# Breton: Werewolf



## Vache qui rit

In my French class, we read a few of the lays of Marie de France. One of them was called "Bisclavret," which she claims is the Breton word for "werewolf." Does that look familiar to any Breton-speakers out there? If not, what's the word currently in use?

Thanks,
Hannah


----------



## enoo

It seems it is a proper name of a werewolf man, see http://en.wikipedia.org/wiki/Bisclavret 
(My knowledge of breton is limited to a few words, and the only names for wolf that I know are "bleiz" and "ki noz")


----------



## CapnPrep

I don't speak Breton either, but the sources I have seen seem to agree that this is the word (or one word) for "werewolf" in Breton. For example, this quote from U. T. Holmes (1931):



> Marie reproduces three Breton words more or less correctly in the course of her lays: _Bisclavret_, _Laustic_, and the conjunction _ha_ ('and') […] The first of these is now explained by Loth as _bisc-lavrec_ 'shortened-breeches', a folk name for the werewolf.

» GIVEN DATA
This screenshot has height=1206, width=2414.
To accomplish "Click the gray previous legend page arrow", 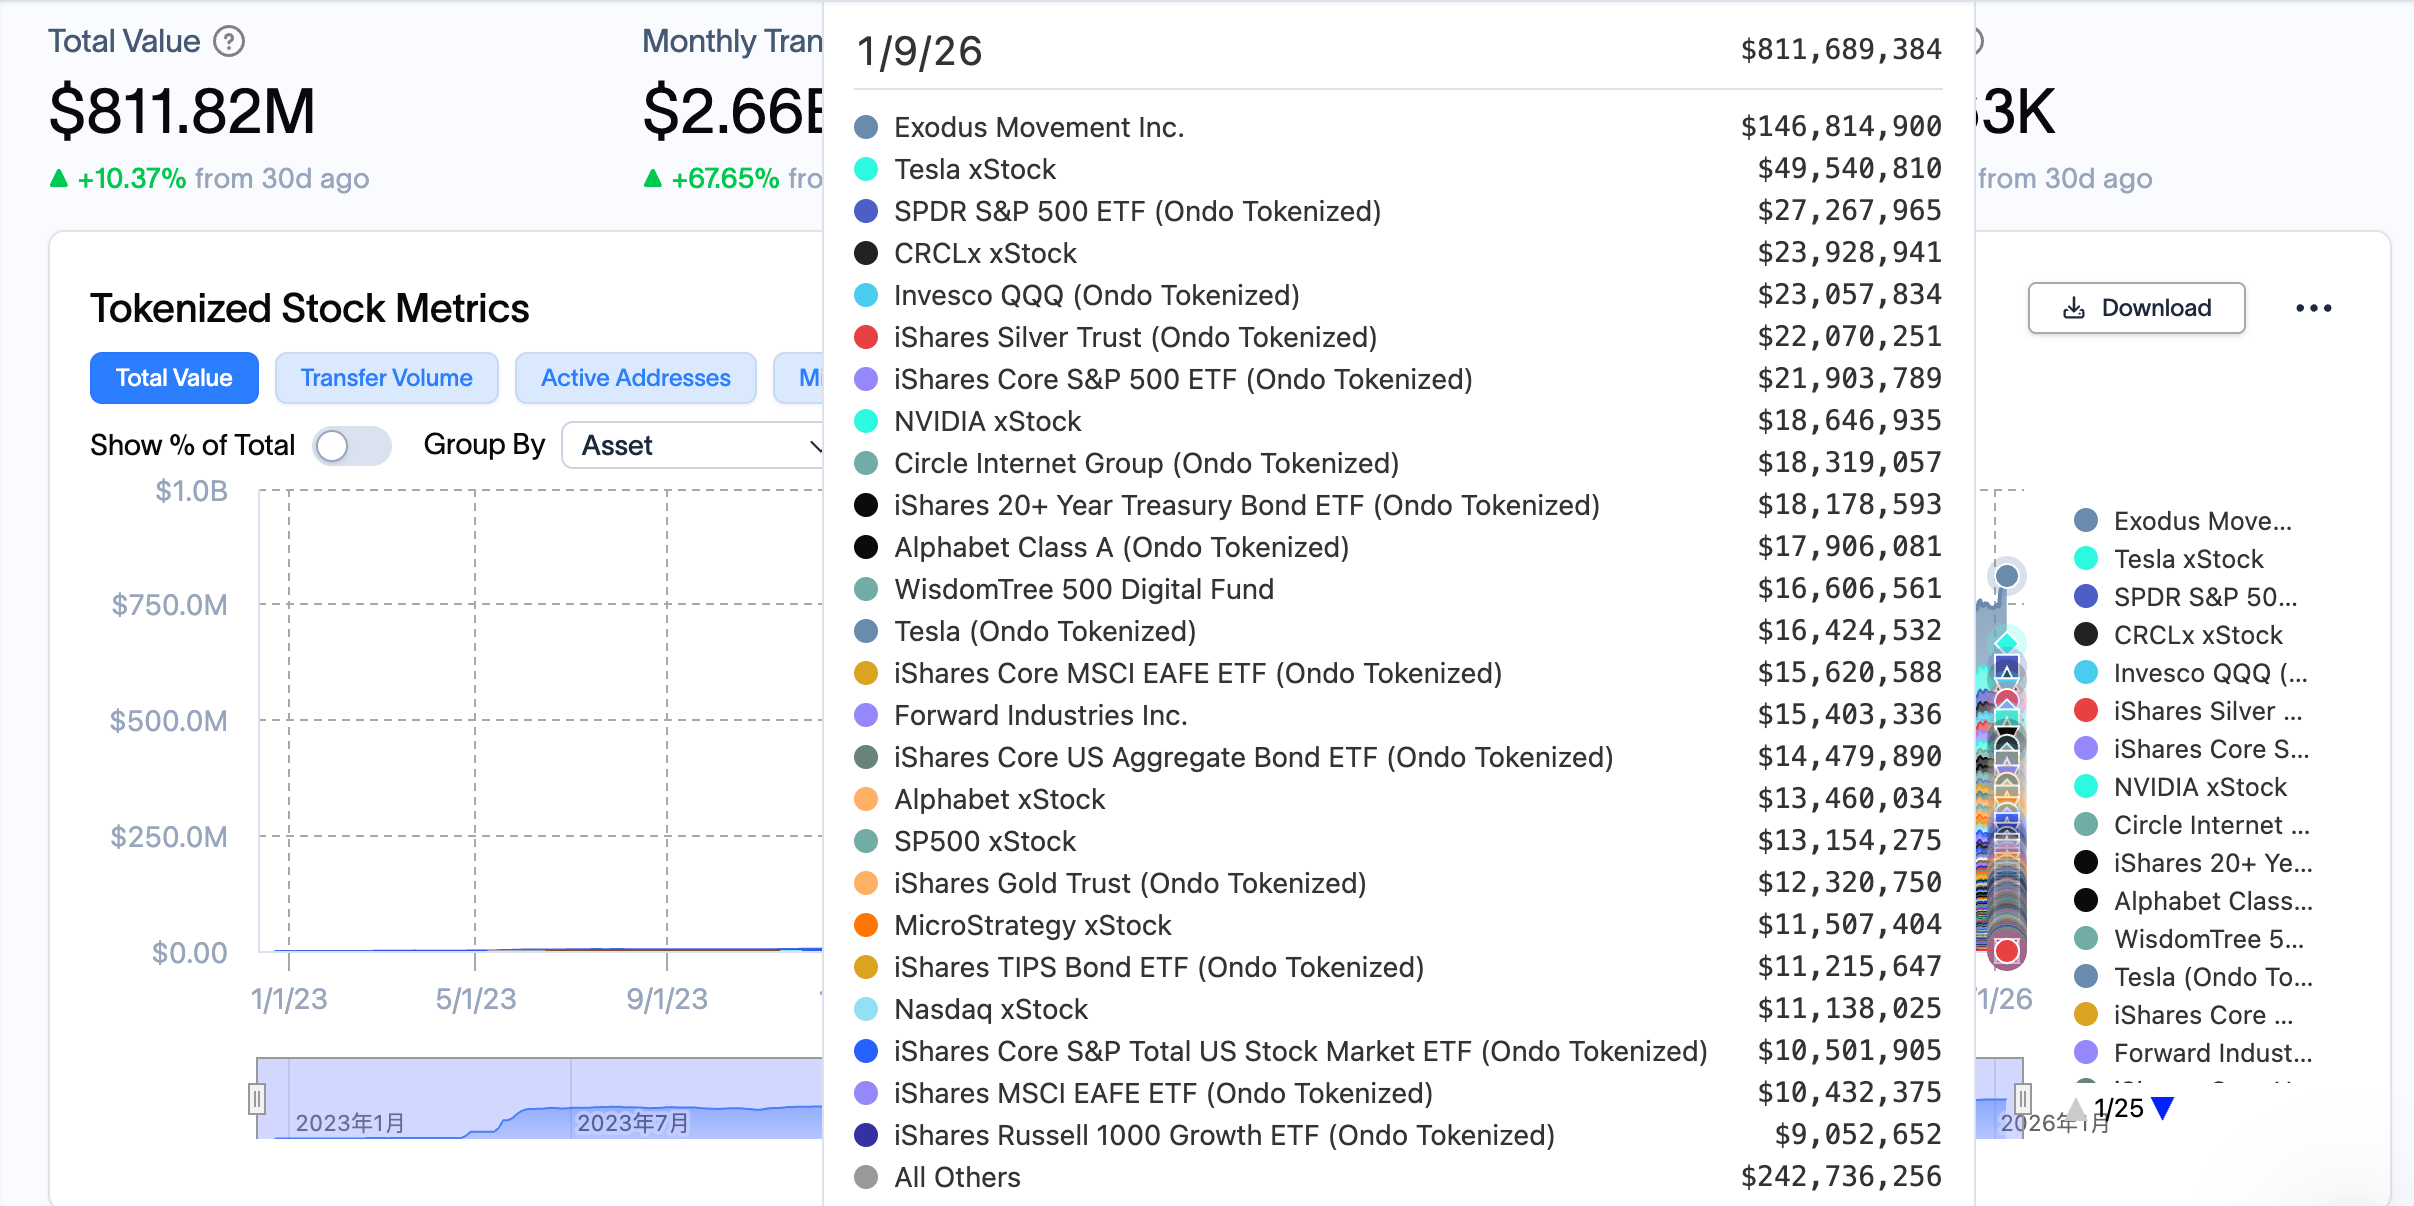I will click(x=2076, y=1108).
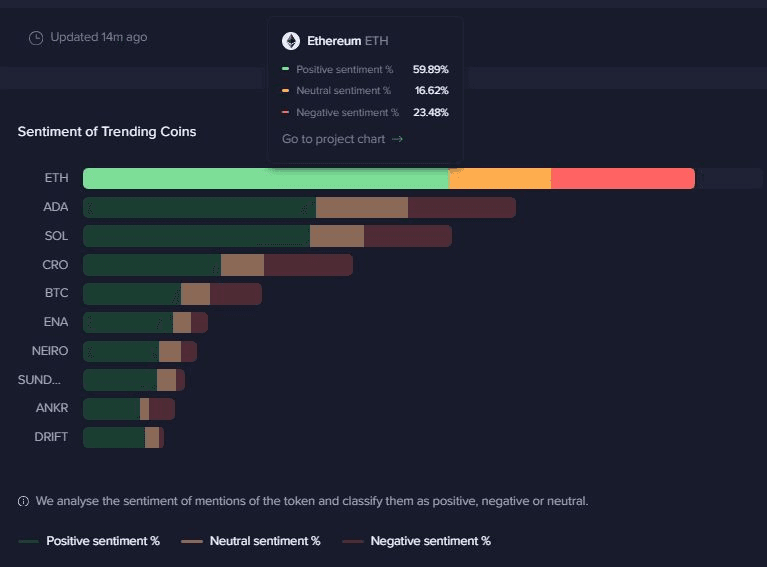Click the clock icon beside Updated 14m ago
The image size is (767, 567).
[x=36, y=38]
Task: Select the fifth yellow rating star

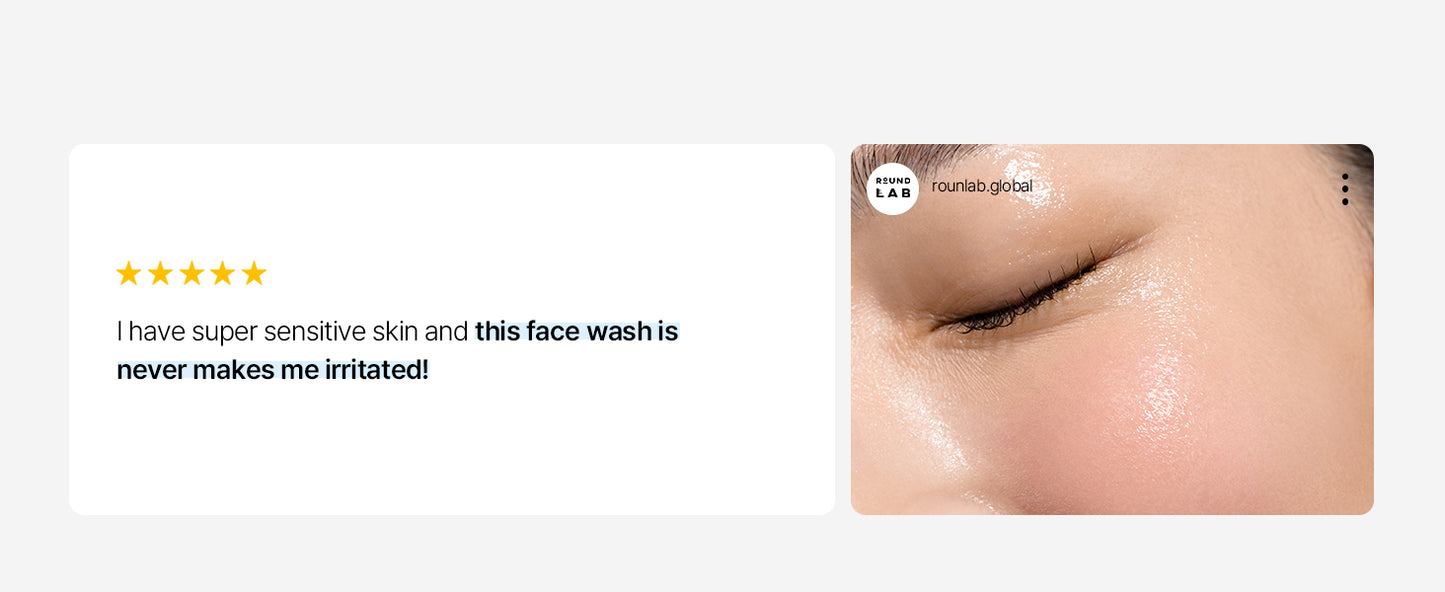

» WHAT TO WORK ON
a) From the Breton werewolf thread, give the passage starting at "# Breton: Werewolf" and ending at "currently in use?", swapping "French" for "medieval literature".
b) Summarize the Breton werewolf thread in two sentences.
c) Write what comes next in the Breton werewolf thread, picking up after its last sentence.
The data has no connection to the Breton werewolf thread.

» ANSWERS PROVIDED
a)
# Breton: Werewolf



## Vache qui rit

In my medieval literature class, we read a few of the lays of Marie de France. One of them was called "Bisclavret," which she claims is the Breton word for "werewolf." Does that look familiar to any Breton-speakers out there? If not, what's the word currently in use?

b) The poster, who read the lays of Marie de France in a French class, asks whether "Bisclavret," which Marie calls the Breton word for "werewolf," looks familiar to Breton speakers and, if not, what word is used today. One reply suggests it is the proper name of a werewolf man and gives "bleiz" and "ki noz" as names for wolf, while another says sources agree it is a Breton word for "werewolf" and quotes U. T. Holmes (1931), who reports Loth's explanation of it as bisc-lavrec, "shortened-breeches," a folk name for the werewolf.

c)
If you are interested you might want to track down the 1992 article by Hans Schwerteck cited in the Wikipedia entry, which should have more up-to-date ideas about the origins of the word _Bisclavret_.

Edit. I also found these words in an old dictionary: _den-vleiz_ ("wolfman"), _bleiz-garô_ ("wild wolf"), _bleiz-lavaret_ ("talking wolf"), and here's someone who actually thought to look in a modern Breton dictionary and came up with _bleiz noz_ ("night wolf") and _den-bleiz _("wolfman"). The Breton Wiktionary gives _bleiz-garv_ and _bleiz-noz_.


----------



## Gavril

Could the _Bis- _of _Bisclavret _be connected to _biz _"finger"?


----------



## Vache qui rit

Wow, thanks, CapnPrep! That was a lot of really interesting and helpful information in the course of one post.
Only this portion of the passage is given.